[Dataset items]

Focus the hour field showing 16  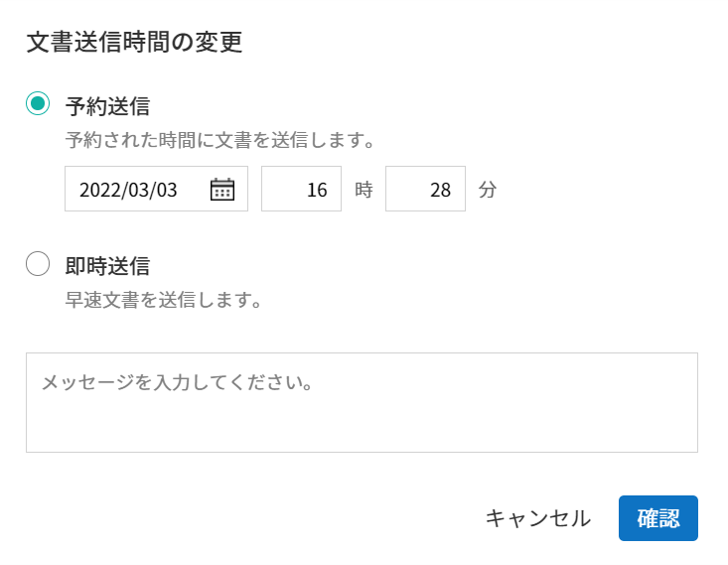(x=301, y=189)
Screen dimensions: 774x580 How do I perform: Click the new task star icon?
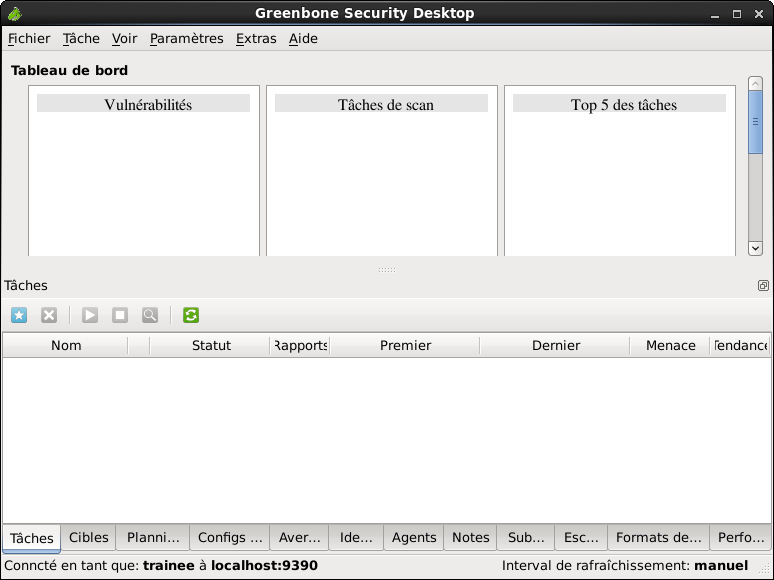(x=19, y=315)
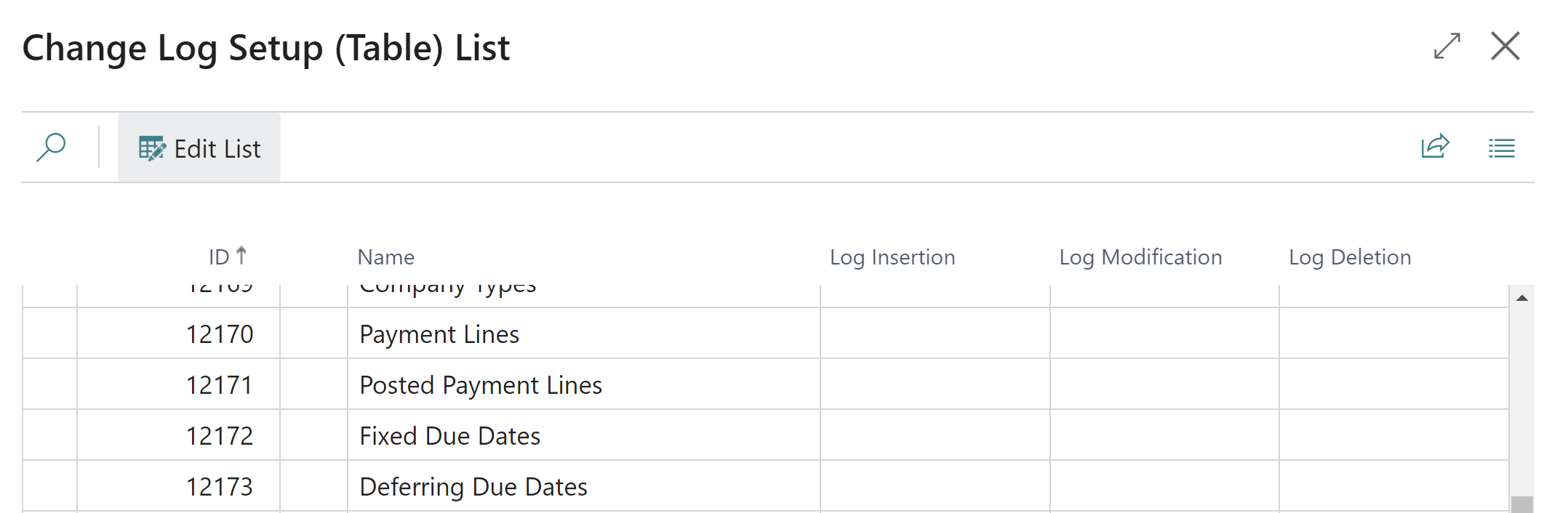Click the Change Log Setup page title
1568x513 pixels.
tap(265, 47)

ASSIGNED TASK:
Beginning with the line that contains "Screen dimensions: 774x580" and ending with the last line of the data above, output those lines exactly and nothing more, without any pictures.

SOLUTION TO THIS EXERCISE:
Screen dimensions: 774x580 How do I perform: Click the new task star icon?
(x=19, y=315)
Click the Change Log Setup page title
1568x513 pixels.
tap(265, 47)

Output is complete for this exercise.